For the first few years after he joined the staff as a therapist in 1978, Arnold got to know Dorothy Bush and other women who continued the tradition of holding an associates’ tea at the site to get updates on the agency’s work. They snacked on finger sandwiches and pastries and sipped from cups ringed with painted flowers beneath the surface of their beverage of choice.

“Some of them were drinking sherry,” Arnold reveals.

It sounds Victorian, but don’t overlook the lesson in the history. These women got things done. To read more about the Giving Fund, and to contribute to helping neighbors in need, see www.greenwicht­ime.com/givingfund/ The Stamford and Greenwich predecesso­rs of Family Services launched in 1891 and 1895, respective­ly. Women in the Greenwich AID Society sewed clothing for families. When they delivered the goods, they learned that needs of struggling neighbors far exceeded clothing. Sewing provided a unifying thread between the rich and poor.

In the absence of organized social services, these women were tasked by the Board of Selectmen to screen individual­s seeking town aid.

I found little in our archives that credited Dorothy Walker Bush. Then I remembered to search for “Mrs. Prescott Bush.”

The archives yielded dozens of articles, including coverage of her son’s wedding to Barbara Pierce in January 1945. The Arch Street constructi­on drew headlines when her friend “Mrs. Godfrey Rockefelle­r” hosted the laying of the cornerston­e in October 1932. Helen Rockefelle­r drew support from her in-laws, who drafted an architect who had worked on the New York Public Library for “a little project for you in Greenwich,” Arnold says.

The brick building was reimagined as a preschool, and the Stamford and Greenwich agencies dovetailed until they formally became Family Centers in the mid-90s.

Arnold eventually met George Bush at Dorothy’s funeral Nov. 24, 1992, weeks after Bush lost the presidency to Bill Clinton. President Bush made a stealth visit to his ailing mother’s bedside at her home on Pheasant Lane one morning while his wife was hosting Hillary Clinton. Dorothy died shortly after his return to Washington, D.C. With the Secret Service in tow, East Putnam was shut down for the funeral at Christ Church, creating a “surreal feeling,” Arnold recalls.

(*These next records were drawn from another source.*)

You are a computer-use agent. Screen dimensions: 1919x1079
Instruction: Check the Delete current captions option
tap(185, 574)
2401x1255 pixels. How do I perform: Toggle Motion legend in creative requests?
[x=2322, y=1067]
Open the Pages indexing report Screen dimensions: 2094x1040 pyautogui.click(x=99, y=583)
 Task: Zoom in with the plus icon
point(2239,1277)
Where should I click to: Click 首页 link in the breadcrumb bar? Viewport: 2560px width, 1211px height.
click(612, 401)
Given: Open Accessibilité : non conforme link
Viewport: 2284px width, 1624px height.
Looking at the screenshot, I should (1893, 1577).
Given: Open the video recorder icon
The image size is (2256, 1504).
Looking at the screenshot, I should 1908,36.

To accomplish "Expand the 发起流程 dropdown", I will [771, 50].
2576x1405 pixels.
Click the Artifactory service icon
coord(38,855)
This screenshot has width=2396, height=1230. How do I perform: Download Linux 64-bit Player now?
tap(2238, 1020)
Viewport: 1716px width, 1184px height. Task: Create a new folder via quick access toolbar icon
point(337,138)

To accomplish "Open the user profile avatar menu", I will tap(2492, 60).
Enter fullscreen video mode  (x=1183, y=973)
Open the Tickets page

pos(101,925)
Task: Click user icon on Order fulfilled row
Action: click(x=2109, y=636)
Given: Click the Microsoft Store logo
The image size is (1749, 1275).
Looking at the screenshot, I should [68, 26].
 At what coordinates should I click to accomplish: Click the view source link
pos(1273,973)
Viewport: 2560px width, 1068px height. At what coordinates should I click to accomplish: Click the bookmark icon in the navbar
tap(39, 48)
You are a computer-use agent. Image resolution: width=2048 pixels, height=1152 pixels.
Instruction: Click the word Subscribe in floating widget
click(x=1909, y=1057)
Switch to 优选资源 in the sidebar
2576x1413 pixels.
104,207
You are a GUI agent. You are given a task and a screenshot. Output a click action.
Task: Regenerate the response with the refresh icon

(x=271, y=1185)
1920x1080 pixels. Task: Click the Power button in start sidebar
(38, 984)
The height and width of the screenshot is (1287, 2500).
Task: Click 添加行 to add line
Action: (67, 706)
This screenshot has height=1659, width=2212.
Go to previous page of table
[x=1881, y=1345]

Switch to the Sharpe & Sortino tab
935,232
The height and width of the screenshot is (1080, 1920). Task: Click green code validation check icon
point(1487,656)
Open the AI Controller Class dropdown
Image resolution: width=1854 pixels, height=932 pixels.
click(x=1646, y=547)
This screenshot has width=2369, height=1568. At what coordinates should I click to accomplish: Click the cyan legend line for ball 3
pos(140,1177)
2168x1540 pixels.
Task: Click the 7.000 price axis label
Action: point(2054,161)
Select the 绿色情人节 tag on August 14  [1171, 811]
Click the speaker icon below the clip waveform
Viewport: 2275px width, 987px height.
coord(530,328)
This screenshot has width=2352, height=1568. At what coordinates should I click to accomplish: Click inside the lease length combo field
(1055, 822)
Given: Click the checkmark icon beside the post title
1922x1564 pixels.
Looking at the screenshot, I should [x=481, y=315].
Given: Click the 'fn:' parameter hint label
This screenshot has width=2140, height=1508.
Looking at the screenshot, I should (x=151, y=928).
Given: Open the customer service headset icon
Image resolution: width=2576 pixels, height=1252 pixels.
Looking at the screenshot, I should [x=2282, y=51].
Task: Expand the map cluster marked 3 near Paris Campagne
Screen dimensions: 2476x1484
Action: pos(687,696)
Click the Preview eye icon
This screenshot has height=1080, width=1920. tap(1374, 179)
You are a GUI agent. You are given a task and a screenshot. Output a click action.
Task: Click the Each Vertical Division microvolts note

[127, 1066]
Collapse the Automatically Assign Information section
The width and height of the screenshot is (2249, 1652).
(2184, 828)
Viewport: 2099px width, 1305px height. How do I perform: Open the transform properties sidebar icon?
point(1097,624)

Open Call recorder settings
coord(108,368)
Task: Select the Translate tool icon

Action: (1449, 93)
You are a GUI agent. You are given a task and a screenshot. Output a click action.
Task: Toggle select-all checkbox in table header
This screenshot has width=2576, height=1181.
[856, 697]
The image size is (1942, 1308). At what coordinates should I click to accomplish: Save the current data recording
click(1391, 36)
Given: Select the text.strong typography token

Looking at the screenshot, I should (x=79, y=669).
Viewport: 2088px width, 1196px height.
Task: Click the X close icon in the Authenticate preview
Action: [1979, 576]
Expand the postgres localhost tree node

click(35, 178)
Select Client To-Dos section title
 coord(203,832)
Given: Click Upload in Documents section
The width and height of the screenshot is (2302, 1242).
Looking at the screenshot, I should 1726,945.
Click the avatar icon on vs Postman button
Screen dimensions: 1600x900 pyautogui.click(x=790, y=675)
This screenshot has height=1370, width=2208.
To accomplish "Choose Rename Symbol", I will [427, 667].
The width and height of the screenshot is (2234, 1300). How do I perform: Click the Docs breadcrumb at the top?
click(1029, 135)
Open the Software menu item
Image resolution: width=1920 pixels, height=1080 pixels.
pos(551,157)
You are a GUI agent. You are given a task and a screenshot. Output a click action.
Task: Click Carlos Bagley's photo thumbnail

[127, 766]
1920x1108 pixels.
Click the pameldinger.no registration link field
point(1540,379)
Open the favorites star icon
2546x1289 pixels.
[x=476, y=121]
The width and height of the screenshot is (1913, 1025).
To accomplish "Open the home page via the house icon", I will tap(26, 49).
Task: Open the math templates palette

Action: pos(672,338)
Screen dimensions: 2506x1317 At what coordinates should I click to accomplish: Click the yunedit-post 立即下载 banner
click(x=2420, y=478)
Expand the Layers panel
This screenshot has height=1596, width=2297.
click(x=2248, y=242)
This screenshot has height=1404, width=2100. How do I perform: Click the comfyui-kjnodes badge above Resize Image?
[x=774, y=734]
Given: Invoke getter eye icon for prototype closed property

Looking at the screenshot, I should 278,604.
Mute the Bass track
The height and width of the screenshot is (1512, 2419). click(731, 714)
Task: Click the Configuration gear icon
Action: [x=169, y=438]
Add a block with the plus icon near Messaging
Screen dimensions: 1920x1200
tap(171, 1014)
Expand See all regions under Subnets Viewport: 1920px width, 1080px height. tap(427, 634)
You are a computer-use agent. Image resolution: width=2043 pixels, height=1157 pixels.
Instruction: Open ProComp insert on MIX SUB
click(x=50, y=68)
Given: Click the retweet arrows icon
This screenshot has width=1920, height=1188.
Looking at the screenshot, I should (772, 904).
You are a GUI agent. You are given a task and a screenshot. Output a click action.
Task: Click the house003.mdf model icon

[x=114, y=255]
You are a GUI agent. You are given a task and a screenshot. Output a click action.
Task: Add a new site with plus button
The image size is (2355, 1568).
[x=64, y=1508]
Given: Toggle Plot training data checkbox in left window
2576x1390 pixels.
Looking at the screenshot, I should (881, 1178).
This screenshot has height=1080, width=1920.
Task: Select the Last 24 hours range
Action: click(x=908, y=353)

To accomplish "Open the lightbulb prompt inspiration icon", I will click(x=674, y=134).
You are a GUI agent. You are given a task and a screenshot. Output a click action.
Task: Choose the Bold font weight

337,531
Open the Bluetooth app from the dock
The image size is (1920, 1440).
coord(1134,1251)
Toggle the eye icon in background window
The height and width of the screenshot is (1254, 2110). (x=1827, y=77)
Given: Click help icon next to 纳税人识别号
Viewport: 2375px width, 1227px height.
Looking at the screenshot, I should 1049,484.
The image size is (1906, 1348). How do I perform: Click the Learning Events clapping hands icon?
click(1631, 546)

Arnold thanked the president for all his mother had done for the agency, and for families. But Dorothy Walker Bush had one final contributi­on. She directed all donations in her name to Family Centers, so they poured in from business leaders, political luminaries and baseball teams.

The work continues in the brick building, which rose during the Depression thanks to Bush and her friends. During hard times over the past 30 years, Arnold has recognized a similar trend of empathy.

“I’ve been fascinatin­g by the Giving Fund all these years because the years when the economy was down, people were giving more. I think people are sensitized to need when they get a little close to it themselves.”